Here's a simple example using LPTM for time-series forecasting:

from samay.model import LPTMModel
from samay.dataset import LPTMDataset

# Configure the model
config = {
    "task_name": "forecasting",
    "forecast_horizon": 192,
    "freeze_encoder": True,
    "freeze_embedder": True,
    "freeze_head": False,
}

# Load the pre-trained model
model = LPTMModel(config)

# Load your dataset
train_dataset = LPTMDataset(
    name="ett",
    datetime_col="date",
    path="./data/ETTh1.csv",
    mode="train",
    horizon=192,
)

# Fine-tune the model
finetuned_model = model.finetune(train_dataset)

# Evaluate on test data
test_dataset = LPTMDataset(
    name="ett",
    datetime_col="date",
    path="./data/ETTh1.csv",
    mode="test",
    horizon=192,
)

avg_loss, trues, preds, histories = model.evaluate(test_dataset)
print(f"Average Loss: {avg_loss}")

📚 What's Next?


🎯 Use Cases

Samay is perfect for:

  • Time-Series Forecasting: Predict future values from historical data
  • Anomaly Detection: Identify unusual patterns in time-series data
  • Classification: Classify time-series sequences into categories
  • Data Imputation: Fill missing values in time-series data
  • Transfer Learning: Leverage pre-trained models for your domain-specific tasks

💡 Why Samay?

Traditional time-series modeling requires extensive expertise and computational resources.
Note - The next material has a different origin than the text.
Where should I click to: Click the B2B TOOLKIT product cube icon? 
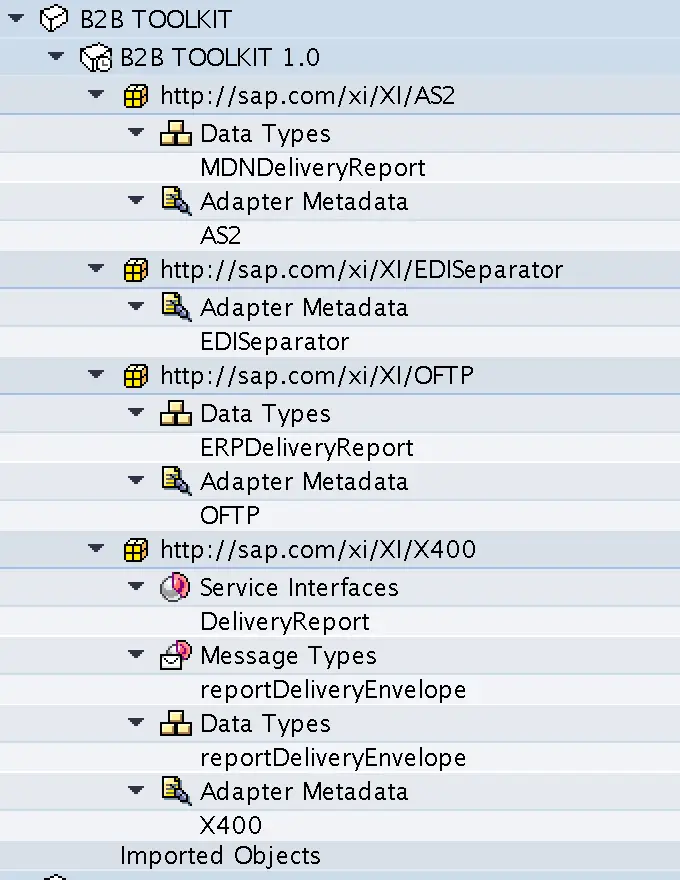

Samay democratizes access to state-of-the-art foundational models by:

  1. Providing a unified interface across multiple model architectures
  2. Offering pre-trained models that work out-of-the-box
  3. Enabling easy fine-tuning with minimal code
  4. Supporting multiple tasks with the same infrastructure

🤝 Community and Support


📝 Citation

If you use Samay in your research, please cite:

@inproceedings{
kamarthi2024large,
title={Large Pre-trained time series models for cross-domain Time series analysis tasks},
author={Harshavardhan Kamarthi and B. Aditya Prakash},
booktitle={The Thirty-eighth Annual Conference on Neural Information Processing Systems},
year={2024},
url={https://openreview.net/forum?id=vMMzjCr5Zj}
}

📋 System Requirements

  • Python: 3.11-3.13
  • OS: Linux (CPU + GPU), macOS (CPU)
  • GPU: NVIDIA GPUs supported

Platform Support

Windows and Apple Silicon GPU support is planned for future releases.